L’adattamento teatrale di un grande romanzo russo, a dispetto della censura
Fausto Russo Alesi porta in scena il celebre romanzo di Ivan Turgenev, che, quando venne pubblicato, suscitò l’irritata contestazione dello zar Alessandro II. A riprova – se ancora ce ne fosse bisogno – di quanto la cultura russa si fondi sulla libertà di pensiero e sulla contestazione della tirannide
“Andiamo in scena mentre l’Europa è sconvolta da una guerra che fa orrore a tutti noi. Andiamo in scena perché è un atto vitale e di confronto tra esseri umani. Andiamo in scena convinti che le parole di Turgenev ci aiutino a capire quanto inaccettabile e insensata sia la violenza di un uomo su un altro uomo o su un intero popolo. Dialogo, non carri armati, non bombe, non muri. Dialogo”. Così Fausto Malcovati, in scena nei panni dell’Autore, introduce la messinscena – polifonica e poliemozionale – di un denso romanzo ottocentesco che, descrivendo il problematico scontrarsi fra due generazioni ugualmente velleitarie e fragili, ribadisce quanto sia indispensabile la costante ricerca – se non la definitiva e granitica conquista – della Verità. Che consiste, in primo luogo, nel “sapere chi sei e verso dove vuoi andare”.
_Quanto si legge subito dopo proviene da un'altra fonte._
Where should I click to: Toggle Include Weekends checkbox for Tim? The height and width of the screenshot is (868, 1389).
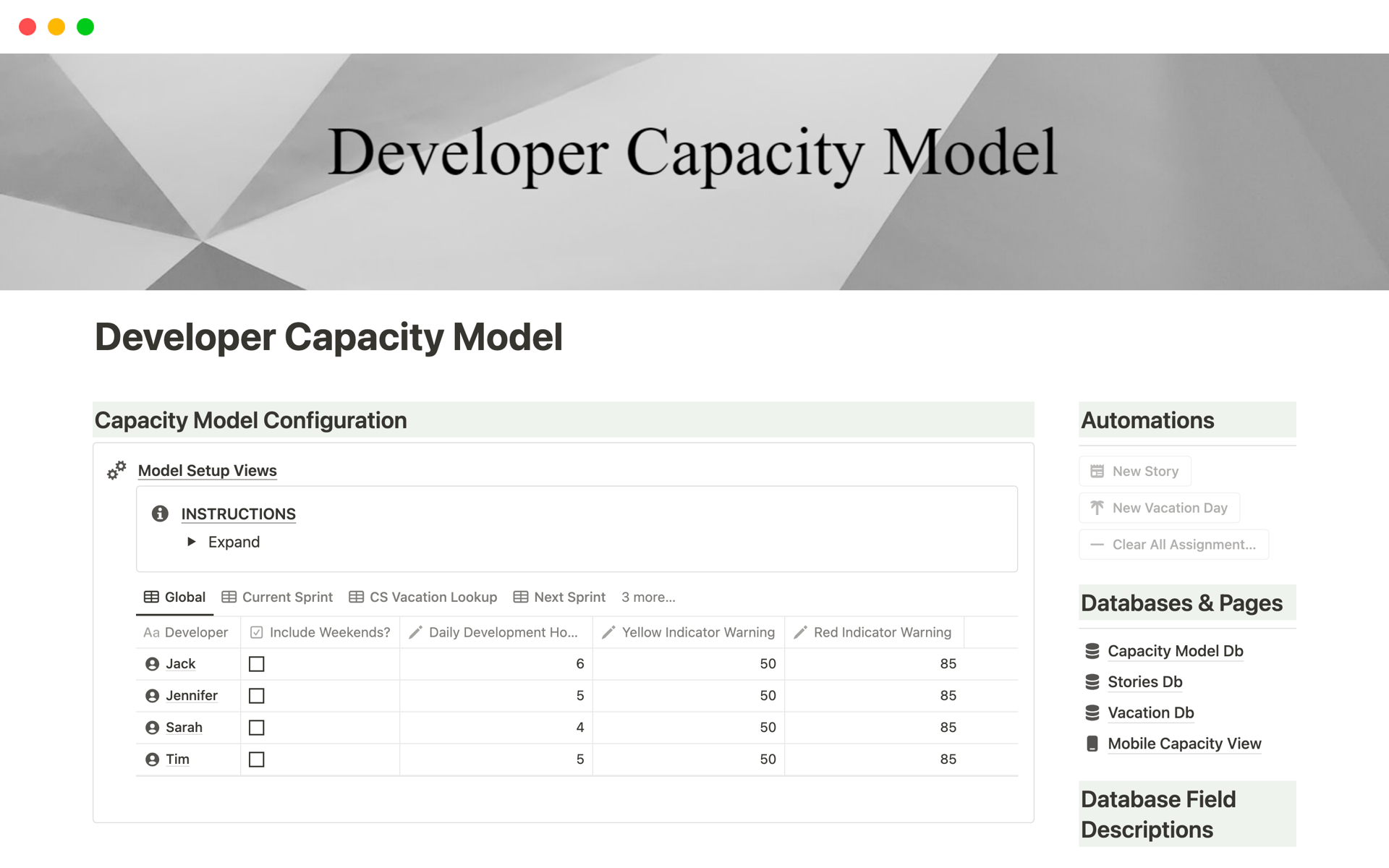257,759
IL ROMANZO DI TURGENEV E IL PROGETTO SUL PALCOSCENICO
Risale al lontano 2016 – sei anni, un’epoca fa – l’idea dell’attore e regista Fausto Russo Alesi di realizzare un adattamento per le scene di Padri e figli, avvalendosi della collaborazione di Fausto Malcovati, fra i massimi studiosi e conoscitori italiani di cose russe. Un progetto costruito anno dopo anno, grazie a Centro Teatrale Santacristina e a ERT, assorbendo quanto intanto nel mondo accadeva – e ancora tragicamente e intempestivamente accade ‒ e ponendolo in dialogo con la prosa di Turgenev.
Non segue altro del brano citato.